Triclabendazole reduces levels of HK2 and LDHA to block glycolysis by inhibiting PKM2 nuclear localization. A PKM2 localization was detected by separating of cytosolic and nuclear fractions for western blotting in triclabendazole (TRI) treated cells. B Western blotting was used to detected the expression of metabolic enzymes. C Relative gray values of HK2 and LDHA blots were quantified in A. D The mRNA level of HK2 and LDHA were analyzed by RT-PCR. E The cells were co-incubated with triclabendazole and MG132 for 18 h, and then the proteins levels were detected by western blotting. F Lactate was measured in culture supernatant. Data are shown as mean ± SD, n = 3, *p < 0.05, **p < 0.01, ***p < 0.001, ns, not significant, One way ANOVA
In summary, these findings suggested that triclabendazole inhibited glycolysis by reducing the transactivation of LDHA and HK2 through the blockade of PKM2 nuclear translocation, but it did not directly target PKM2.

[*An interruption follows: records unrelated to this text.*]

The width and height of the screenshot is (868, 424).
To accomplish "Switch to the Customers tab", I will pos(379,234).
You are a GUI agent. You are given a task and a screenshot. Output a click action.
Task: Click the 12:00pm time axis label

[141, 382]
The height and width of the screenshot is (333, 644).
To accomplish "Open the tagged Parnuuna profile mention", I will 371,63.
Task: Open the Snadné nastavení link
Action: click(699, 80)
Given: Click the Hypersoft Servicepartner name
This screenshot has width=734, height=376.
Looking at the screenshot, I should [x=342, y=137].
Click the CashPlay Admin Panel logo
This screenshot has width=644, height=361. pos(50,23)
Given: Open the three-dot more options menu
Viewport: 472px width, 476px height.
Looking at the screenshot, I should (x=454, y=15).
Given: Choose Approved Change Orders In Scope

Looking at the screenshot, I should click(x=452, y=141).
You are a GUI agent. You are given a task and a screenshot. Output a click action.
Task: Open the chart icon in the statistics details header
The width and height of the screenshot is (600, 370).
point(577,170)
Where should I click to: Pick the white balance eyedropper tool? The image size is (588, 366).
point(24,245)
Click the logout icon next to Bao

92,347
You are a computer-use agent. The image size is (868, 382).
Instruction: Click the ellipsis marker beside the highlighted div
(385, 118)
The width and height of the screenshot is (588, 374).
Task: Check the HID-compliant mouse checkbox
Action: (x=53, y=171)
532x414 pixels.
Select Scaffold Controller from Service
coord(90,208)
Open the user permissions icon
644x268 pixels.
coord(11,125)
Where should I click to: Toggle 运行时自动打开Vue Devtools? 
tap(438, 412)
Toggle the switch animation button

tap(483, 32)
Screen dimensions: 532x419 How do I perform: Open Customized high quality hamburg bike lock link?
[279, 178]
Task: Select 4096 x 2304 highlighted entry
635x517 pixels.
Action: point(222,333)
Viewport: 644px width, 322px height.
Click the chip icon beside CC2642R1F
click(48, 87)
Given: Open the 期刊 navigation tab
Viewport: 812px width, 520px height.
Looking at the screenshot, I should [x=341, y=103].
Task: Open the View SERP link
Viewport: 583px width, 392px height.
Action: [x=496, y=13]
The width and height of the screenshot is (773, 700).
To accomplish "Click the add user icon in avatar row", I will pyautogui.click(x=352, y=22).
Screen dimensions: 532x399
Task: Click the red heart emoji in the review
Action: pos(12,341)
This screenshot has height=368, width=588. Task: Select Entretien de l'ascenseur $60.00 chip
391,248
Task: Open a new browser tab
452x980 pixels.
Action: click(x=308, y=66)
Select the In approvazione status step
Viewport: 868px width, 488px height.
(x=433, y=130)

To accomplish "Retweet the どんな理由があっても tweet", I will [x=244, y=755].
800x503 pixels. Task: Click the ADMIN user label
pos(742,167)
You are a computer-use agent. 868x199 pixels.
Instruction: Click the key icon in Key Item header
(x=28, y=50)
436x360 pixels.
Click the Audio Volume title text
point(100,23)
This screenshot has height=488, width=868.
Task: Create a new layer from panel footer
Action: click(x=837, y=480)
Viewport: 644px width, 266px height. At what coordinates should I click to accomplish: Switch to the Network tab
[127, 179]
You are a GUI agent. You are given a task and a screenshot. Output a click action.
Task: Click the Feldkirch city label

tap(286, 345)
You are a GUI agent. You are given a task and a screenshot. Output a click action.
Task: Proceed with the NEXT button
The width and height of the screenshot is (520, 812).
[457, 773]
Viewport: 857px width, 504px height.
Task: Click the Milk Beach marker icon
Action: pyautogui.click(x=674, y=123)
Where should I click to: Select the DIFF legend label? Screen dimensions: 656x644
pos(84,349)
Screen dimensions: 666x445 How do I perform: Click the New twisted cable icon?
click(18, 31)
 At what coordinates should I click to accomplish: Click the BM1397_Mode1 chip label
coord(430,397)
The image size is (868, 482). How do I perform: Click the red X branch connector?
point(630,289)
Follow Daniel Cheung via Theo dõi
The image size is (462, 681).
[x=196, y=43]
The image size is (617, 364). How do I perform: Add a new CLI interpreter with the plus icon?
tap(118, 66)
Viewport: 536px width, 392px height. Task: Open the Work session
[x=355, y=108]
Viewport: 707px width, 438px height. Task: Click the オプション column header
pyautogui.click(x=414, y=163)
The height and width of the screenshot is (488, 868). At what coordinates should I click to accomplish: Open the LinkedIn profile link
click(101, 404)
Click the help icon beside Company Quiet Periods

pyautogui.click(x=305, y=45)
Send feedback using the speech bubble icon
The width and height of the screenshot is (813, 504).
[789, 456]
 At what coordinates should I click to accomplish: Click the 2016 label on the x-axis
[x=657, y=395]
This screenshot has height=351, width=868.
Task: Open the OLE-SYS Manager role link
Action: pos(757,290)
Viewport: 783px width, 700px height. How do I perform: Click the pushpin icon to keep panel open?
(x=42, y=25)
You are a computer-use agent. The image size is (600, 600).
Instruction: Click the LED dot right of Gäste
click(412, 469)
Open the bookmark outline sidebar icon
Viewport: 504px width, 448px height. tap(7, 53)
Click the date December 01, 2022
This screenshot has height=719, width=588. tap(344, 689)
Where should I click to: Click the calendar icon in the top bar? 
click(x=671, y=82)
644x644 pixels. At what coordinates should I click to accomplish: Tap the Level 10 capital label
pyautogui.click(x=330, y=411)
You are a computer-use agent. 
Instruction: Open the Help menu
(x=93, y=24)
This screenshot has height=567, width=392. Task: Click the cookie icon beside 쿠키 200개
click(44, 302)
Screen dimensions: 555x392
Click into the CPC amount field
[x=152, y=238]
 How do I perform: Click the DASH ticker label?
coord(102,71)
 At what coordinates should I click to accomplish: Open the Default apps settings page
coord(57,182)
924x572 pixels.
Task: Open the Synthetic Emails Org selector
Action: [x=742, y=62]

Triclabendazole inhibits deacetylation of PKM2 via enhancing the interaction between HDAC6 and PKM2
Since PKM2 translocation from the cytoplasm to the nucleus can be regulated by acetylation, we further investigate whether triclabendazole inhibition of PKM2 nuclear translocation involved this mechanism. Previous studies have shown that deacetylase function in the HDAC family is associated with cancer progression. We analyzed gene amplification frequencies of known HDACs in lung cancer uisng the cBioportal database, finding that HDAC9 showed the highest amplification frequency, followed by HDAC6 (Fig. 3A).
Fig. 3.
Triclabendazole promotes interaction of PKM2 and HDAC6 to inhibit PKM2 acetylation and nuclear localization. A HDACs gene amplification frequency analysis in Lung cancers using cBioportal database. B Co-immunoprecipitation (Co-IP) was used to assess the interaction between PKM2 and HDACs in H1299 and A549 cells with or without TRI treatment. C Western blotting was used to detected the expression of HDAC6 in cell lysis. D PKM2 and HDAC6 interaction was determined by Co-IP in 293 T cells transfected with indicated plasmids. E PKM2 acetylation levels was measured by immunoprecipitation, followed by western blotting. F PKM2 dimerization upon TRI treatment was determined in H1299 and A549 cells transfected with two distinct tagged PKM2 using Co-immunoprecipitation, followed by western blotting
To explore potential relationship between triclabendazole-mediated inhibition of PKM2 nuclear translocation and HDACs. We first performed co-immunoprecipitation to detect the interaction between PKM2 and HDACs upon triclabendazole treatment. The results revealed no interaction between HDAC9 and PKM2, as shown in Fig. 3B. Although HDAC7 and HDAC8 bound to PKM2 in lung cancer cells, triclabendazole did not influence their binding (Fig. 3B). Obviously, HDAC6 also bound to PKM2 (Fig. 3B, D), and triclabendazole significantly promoted this interaction (Fig. 3B). Notably, triclabendazole didn’t affect HDAC6 and HDAC9 expression levels in the cells (Fig. 3C and Fig. S4). These findings suggest that triclabendazole might regulate PKM2 nuclear translocation by enhancing HDAC6 binding to PKM2.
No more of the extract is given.